Requirement:
Rewrite every line of the records below as a Markdown table with two columns, Row and Line, numbering the rows and leaving out blank lines.

Records supplied:

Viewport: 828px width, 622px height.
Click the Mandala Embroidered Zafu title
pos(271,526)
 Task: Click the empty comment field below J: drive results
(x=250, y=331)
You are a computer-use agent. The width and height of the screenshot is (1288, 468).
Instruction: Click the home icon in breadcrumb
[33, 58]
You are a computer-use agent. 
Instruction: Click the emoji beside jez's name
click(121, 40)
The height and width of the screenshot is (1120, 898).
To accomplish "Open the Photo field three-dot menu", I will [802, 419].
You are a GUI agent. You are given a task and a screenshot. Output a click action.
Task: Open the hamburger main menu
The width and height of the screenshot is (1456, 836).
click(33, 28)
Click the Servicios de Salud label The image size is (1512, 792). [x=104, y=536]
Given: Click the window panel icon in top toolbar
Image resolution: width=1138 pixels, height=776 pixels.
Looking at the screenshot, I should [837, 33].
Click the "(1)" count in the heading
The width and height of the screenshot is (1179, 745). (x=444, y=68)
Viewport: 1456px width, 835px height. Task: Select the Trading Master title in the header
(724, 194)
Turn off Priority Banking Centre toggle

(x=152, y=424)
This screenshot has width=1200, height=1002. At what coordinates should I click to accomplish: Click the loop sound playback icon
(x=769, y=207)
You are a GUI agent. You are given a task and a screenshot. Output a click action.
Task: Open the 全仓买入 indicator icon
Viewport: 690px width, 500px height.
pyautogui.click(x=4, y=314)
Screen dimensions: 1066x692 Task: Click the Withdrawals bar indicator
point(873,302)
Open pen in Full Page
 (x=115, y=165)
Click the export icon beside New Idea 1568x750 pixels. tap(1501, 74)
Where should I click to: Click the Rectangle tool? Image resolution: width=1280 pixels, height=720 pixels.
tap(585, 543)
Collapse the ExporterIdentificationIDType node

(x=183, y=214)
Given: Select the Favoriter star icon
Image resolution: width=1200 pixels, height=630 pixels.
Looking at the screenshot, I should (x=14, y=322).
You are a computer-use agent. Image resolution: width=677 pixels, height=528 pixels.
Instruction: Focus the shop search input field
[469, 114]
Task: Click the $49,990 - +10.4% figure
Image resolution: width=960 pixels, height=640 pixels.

Result of the task:
| Row | Line |
|---|---|
| 1 | Viewport: 828px width, 622px height. |
| 2 | Click the Mandala Embroidered Zafu title |
| 3 | pos(271,526) |
| 4 |  Task: Click the empty comment field below J: drive results |
| 5 | (x=250, y=331) |
| 6 | You are a computer-use agent. The width and height of the screenshot is (1288, 468). |
| 7 | Instruction: Click the home icon in breadcrumb |
| 8 | [33, 58] |
| 9 | You are a computer-use agent.  |
| 10 | Instruction: Click the emoji beside jez's name |
| 11 | click(121, 40) |
| 12 | The height and width of the screenshot is (1120, 898). |
| 13 | To accomplish "Open the Photo field three-dot menu", I will [802, 419]. |
| 14 | You are a GUI agent. You are given a task and a screenshot. Output a click action. |
| 15 | Task: Open the hamburger main menu |
| 16 | The width and height of the screenshot is (1456, 836). |
| 17 | click(33, 28) |
| 18 | Click the Servicios de Salud label The image size is (1512, 792). [x=104, y=536] |
| 19 | Given: Click the window panel icon in top toolbar |
| 20 | Image resolution: width=1138 pixels, height=776 pixels. |
| 21 | Looking at the screenshot, I should [837, 33]. |
| 22 | Click the "(1)" count in the heading |
| 23 | The width and height of the screenshot is (1179, 745). (x=444, y=68) |
| 24 | Viewport: 1456px width, 835px height. Task: Select the Trading Master title in the header |
| 25 | (724, 194) |
| 26 | Turn off Priority Banking Centre toggle |
| 27 | (x=152, y=424) |
| 28 | This screenshot has width=1200, height=1002. At what coordinates should I click to accomplish: Click the loop sound playback icon |
| 29 | (x=769, y=207) |
| 30 | You are a GUI agent. You are given a task and a screenshot. Output a click action. |
| 31 | Task: Open the 全仓买入 indicator icon |
| 32 | Viewport: 690px width, 500px height. |
| 33 | pyautogui.click(x=4, y=314) |
| 34 | Screen dimensions: 1066x692 Task: Click the Withdrawals bar indicator |
| 35 | point(873,302) |
| 36 | Open pen in Full Page |
| 37 |  (x=115, y=165) |
| 38 | Click the export icon beside New Idea 1568x750 pixels. tap(1501, 74) |
| 39 | Where should I click to: Click the Rectangle tool? Image resolution: width=1280 pixels, height=720 pixels. |
| 40 | tap(585, 543) |
| 41 | Collapse the ExporterIdentificationIDType node |
| 42 | (x=183, y=214) |
| 43 | Given: Select the Favoriter star icon |
| 44 | Image resolution: width=1200 pixels, height=630 pixels. |
| 45 | Looking at the screenshot, I should (x=14, y=322). |
| 46 | You are a computer-use agent. Image resolution: width=677 pixels, height=528 pixels. |
| 47 | Instruction: Focus the shop search input field |
| 48 | [469, 114] |
| 49 | Task: Click the $49,990 - +10.4% figure |
| 50 | Image resolution: width=960 pixels, height=640 pixels. |